Ketika raja pergi berkunjung ke Vihara Jetavana untuk memberi penghormatan kepada Sang Buddha, raja melihat tutup tempat tidur beludru dan mengenalinya bahwa barang itu adalah pemberiannya kepada brahmana, dia merasa sangat senang. Kali ini, raja memberikan hadiah tujuh macam yang masing-masing berjumlah empat buah (sabbacatukka) yaitu empat ekor gajah, empat ekor kuda, empat orang pelayan wanita, empat orang pelayan laki-laki, empat orang pesuruh laki-laki, empat desa, dan empat ribu uang tunai.

Ketika para bhikkhu mendengar hal tersebut, mereka bertanya kepada sang Buddha, “ Bagaimana hal ini bisa terjadi, dalam kasus brahmana ini, perbuatan baik yang dilakukan saat ini menghasilkan pahala yang sangat cepat? 

Sang Buddha menjawab, “ Jika Brahmana memberikan baju luarnya pada malam jaga pertama dia akan diberi hadiah enam belas buah untuk tiap macam barang, jika dia memberi pada malam jaga kedua dia akan diberi delapan buah untuk tiap macam barang. Ketika dia memberikan pada malam jaga terakhir dia diberi hadiah empat buah untuk tiap macam barang. 

Jadi, jika seseorang ingin berdana, lakukanlah secepatnya, jika seseorang menunda-nunda pahalanya datang perlahan dan hanya sebagian.
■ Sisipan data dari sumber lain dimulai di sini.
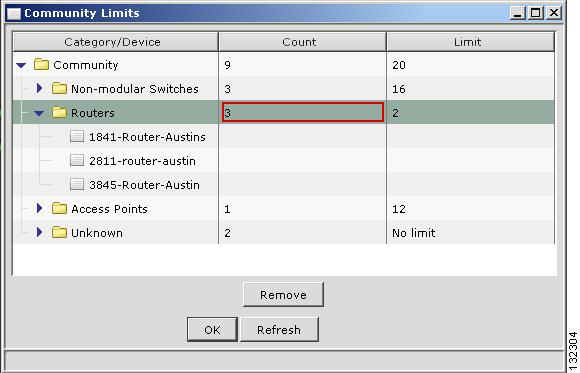Click the Remove button
Image resolution: width=580 pixels, height=373 pixels.
[x=283, y=295]
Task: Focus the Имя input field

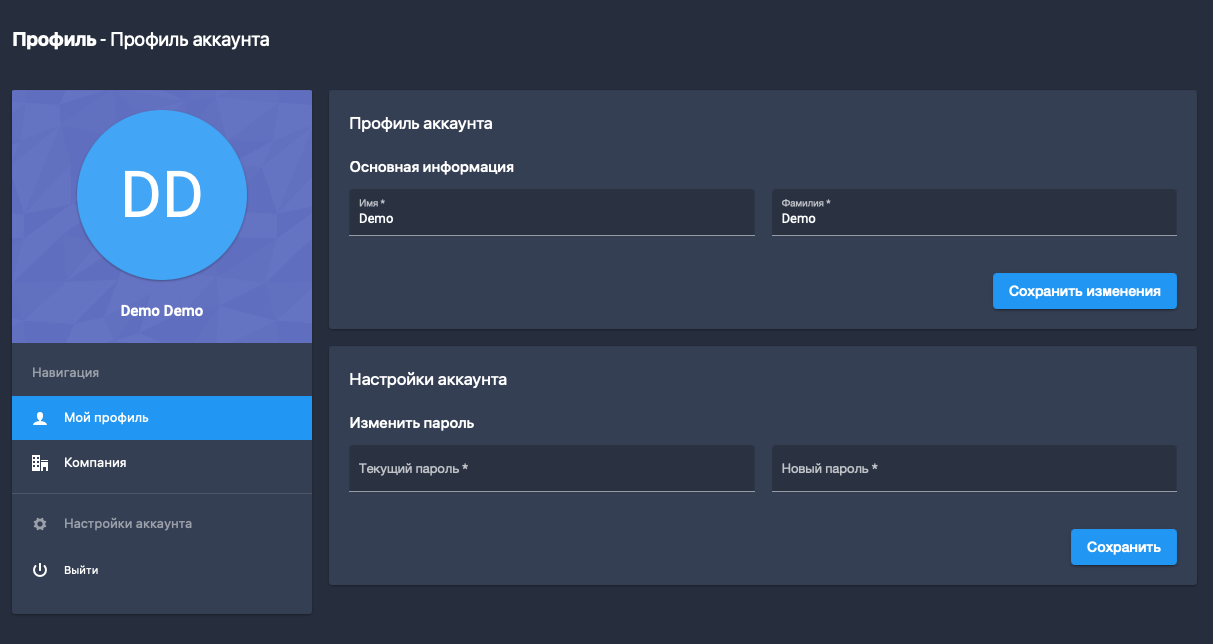Action: (x=551, y=218)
Juga, jika seseorang terlalu lambat dalam melakukan perbuatan baik, mungkin dia tidak akan sanggup untuk melakukannya secara keseluruhan, karena pikiran orang cenderung senang dengan melakukan perbuatan yang tidak baik. 


Kemudian Sang Buddha membabarkan syair 116 berikut:

Bergegaslah berbuat kebajikan, 
dan kendalikan pikiranmu dari kejahatan; 
barang siapa lamban berbuat bajik,
maka pikirannya akan senang dalam kejahatan.






Kisah Seyyasaka Thera


Ketika itu ada seorang Thera yang bernama Seyyasaka yang mempunyai kebiasaan masturbasi. Ketika mendengar hal tersebut, Sang Buddha menegurnya, karena melakukan sesuatu yang mengakibatkan seseorang jauh dari memperoleh magga dan phala. Pada saat itu juga, Sang Buddha menetapkan peraturan larangan menikmati kesenangan seksual bagi para bhikkhu, peraturan sanghadisesa. Pelanggaran (apatti) peraturan itu menyebabkan hukuman dan diskors oleh Sangha. Kemudian Sang Buddha menambahkan, “ Jenis pelanggaran ini dapat mengakibatkan hasil perbuatan jahat di dunia ini maupun di masa mendatang. 

Kemudian Sang Buddha membabarkan syair 117 berikut:

Apabila seseorang berbuat jahat,
hendaklah ia tidak mengulangi perbuatannya itu,
dan jangan merasa senang dengan perbuatan itu,
sungguh menyakitkan akibat dari memupuk perbuatan jahat.






Kisah Lajadevadhita


Suatu ketika Mahakassapa Thera sedang berdiam di gua Pippali dan berada dalam suasana batin khusuk bermeditasi mencapai konsentrasi tercerap (samapatti) selama tujuh hari. Segera setelah beliau bangun dari samapatti, beliau berkeinginan memberi kesempatan pada seseorang untuk mendanakan sesuatu kepada orang yang baru bangkit dari samapatti.

Beliau melihat keluar dan menemukan seorang pelayan muda sedang menabur jagung di halaman rumah. Maka Thera berdiri di depan pintu rumahnya untuk menerima dana makanan. Wanita itu meletakkan seluruh jagungnya ke mangkuk Thera. Ketika wanita itu pulang setelah mendanakan jagung kepada thera, dia dipatuk oleh seekor ular berbisa dan meninggal dunia. Dia terlahir kembali di alam surga Tavatimsa dan dikenal sebagai Lajadevadhita. “Laja” berarti jagung.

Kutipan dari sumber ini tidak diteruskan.